Kecemburuan biasanya juga akan diikuti dengan kecurigaan terhadap orang yang berlatar belakang berbeda. Jika hal-hal seperti ini terus terjadi dalam interaksi antarmanusia di Indonesia, maka potensi konflik yang disebabkan oleh faktor kemajemukan dapat terjadi setiap saat. Orang selalu curiga jika ada kelompok etnis tertentu mengadakan pertemuan. Kegiatan upacara adat dan tradisi di daerah mendapat penolakan dari masyarakat. Energi bangsa ini terkuras untuk selalu curiga dan cemburu pada orang lain yang berbeda.
Solusi
Jika selama ini keberagaman menjadikan potensi pertentangan, maka diperlukan kanal dan ruang-ruang kesadaran (mindfulness) untuk membangun rumah besar Indonesia. Sebab, etnosentrisme, kecemburuan, dan kerugiaan sosial seringkali muncul pada saat orang berada dalam ketidaksadaran, berada dalam ruang tertutup bagi keberagaman, dan berada dalam lingkaran sempit interaksi antar dan lintas budaya. Ruang kesadaran itu bisa berada di kelas, ruang kuliah, seminar, maupun diskusi-diskusi akademis.
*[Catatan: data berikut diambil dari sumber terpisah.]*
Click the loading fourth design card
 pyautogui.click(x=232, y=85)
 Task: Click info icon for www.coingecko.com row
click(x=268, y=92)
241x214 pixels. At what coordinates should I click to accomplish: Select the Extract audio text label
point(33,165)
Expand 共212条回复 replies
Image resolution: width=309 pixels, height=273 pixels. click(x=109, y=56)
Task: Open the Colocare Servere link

Hanya saja, ruang semacam itu tidak menjamin orang selalu berada dalam kesadaran kemajemukan ketika kembali berada dalam kehidupan bermasyarakat. Oleh sebab itu, perlu implementasi ruang kesadaran secara berkesinambungan dalam kehidupan, baik di lingkungan masyarakat maupun di lingkungan kerja. Caranya, dengan membangun rumah kecil Indonesia di setiap RT,RW, Lingkungan, Desa, serta di perkantoran. Kegiatan-kegiatan yang bercorak Indonesia, yang melibatkan orang dari latar belakang suku, agama, dan budaya berbeda dalam satu kesetaraan. Kegiatan Kemah Kebangsaan perlu sering dilakukan, di mana para pemuda atau orang-orang dari berbagai daerah dan berbagai suku, agama, dan budaya berkumpul menjadi satu warga Indonesia.
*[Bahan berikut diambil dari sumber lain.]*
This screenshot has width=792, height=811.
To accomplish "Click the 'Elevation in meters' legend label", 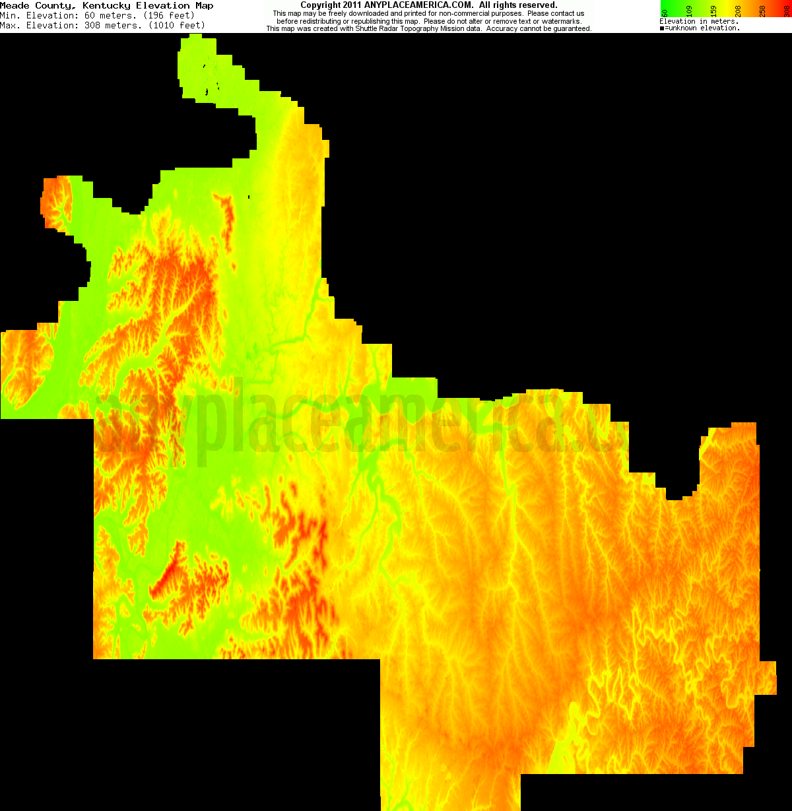I will pyautogui.click(x=698, y=20).
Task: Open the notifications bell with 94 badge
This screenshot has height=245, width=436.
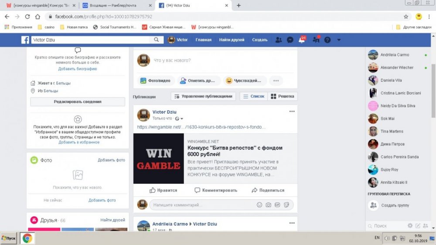Action: pos(302,40)
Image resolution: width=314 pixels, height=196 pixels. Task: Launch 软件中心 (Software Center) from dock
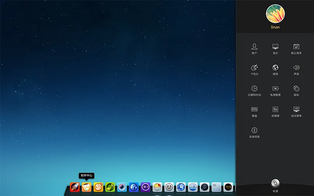click(x=86, y=187)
Menjadi bangsa yang menjunjung tinggi keberagaman juga memerlukan model atau panutan dari elit maupun tokoh nasional. Panutan bisa datang dari tokoh politik, pengusaha, tokoh masyarakat, maupun tokoh agama. Hal ini bisa diawali dengan seringnya rembug atau dialog nasional para tokoh yang berasal dari beragam suku, agama, dan budaya. Dengan harapan, dialog ini dapat menjadi contoh bagi diadakannya dialog serupa di tingkat daerah. Tentu saja dialog ini bukan untuk menyelesaikan satu kasus saja, tetapi secara rutin dilakukan untuk membangun kesadaran kolektif bahwa bangsa ini majemuk. Betapa sejuknya Indonesia jika para tokoh itu dapat saling duduk bersama dan saling berkunjung ke daerah lain untuk memberi panutan kepada masyarakat.
Peran keluarga juga sangat penting dalam menumbuhkan kesadaran tentang keberagaman. Sedari kecil dan dari rumah, anak diajarkan tentang perbedaan dan keberagaman teman-teman sepermainan maupun teman sekolah. Bahwa perbedaan suku, agama, dan budaya teman-temannya adalah satu keniscayaan yang patut dijunjung tinggi. Anak diajarkan untuk saling menghormati dan menghargai perbedaan latar belakang temannya. Jika sosialisasi dan internalisasi tentang keberagaman sudah tertanam sejak dari rumah, maka rumah besar Indonesia yang majemuk akan penuh dengan keharmonisan. *) Chusmeru, Staf Pengajar pada Jurusan Ilmu Komunikasi FISIP, Universitas Jenderal Soedirman, Purwokerto, Jawa Tengah.